### To do
Your answer should be the lines below from the one holding "The height and" through the one holding "You are a computer-use", copied exactly and with nothing else.

Top of Information given

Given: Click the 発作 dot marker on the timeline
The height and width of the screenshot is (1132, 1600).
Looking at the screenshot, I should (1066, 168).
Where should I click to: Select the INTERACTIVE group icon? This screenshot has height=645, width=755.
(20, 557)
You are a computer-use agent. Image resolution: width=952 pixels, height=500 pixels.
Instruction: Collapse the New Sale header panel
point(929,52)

Bottom of Information given
Top of Information given

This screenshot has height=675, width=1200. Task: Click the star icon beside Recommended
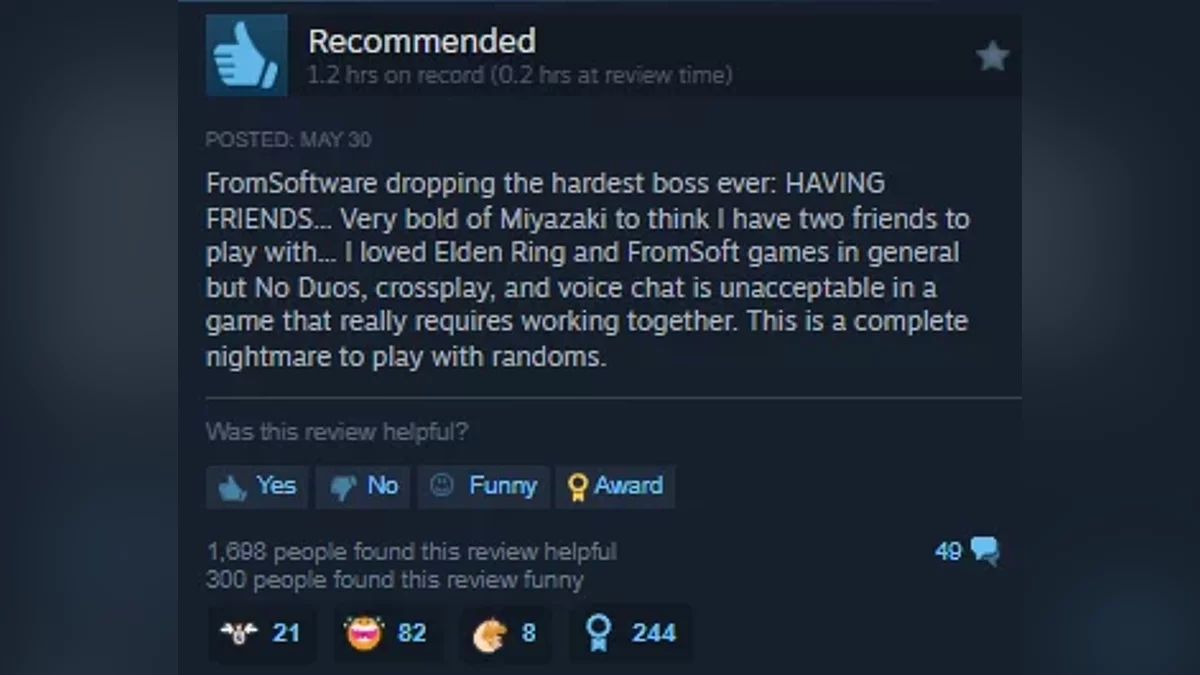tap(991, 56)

Bottom of Information given

### Written answer
The height and width of the screenshot is (1132, 1600).
Looking at the screenshot, I should (1066, 168).
Where should I click to: Select the INTERACTIVE group icon? This screenshot has height=645, width=755.
(20, 557)
You are a computer-use agent. Image resolution: width=952 pixels, height=500 pixels.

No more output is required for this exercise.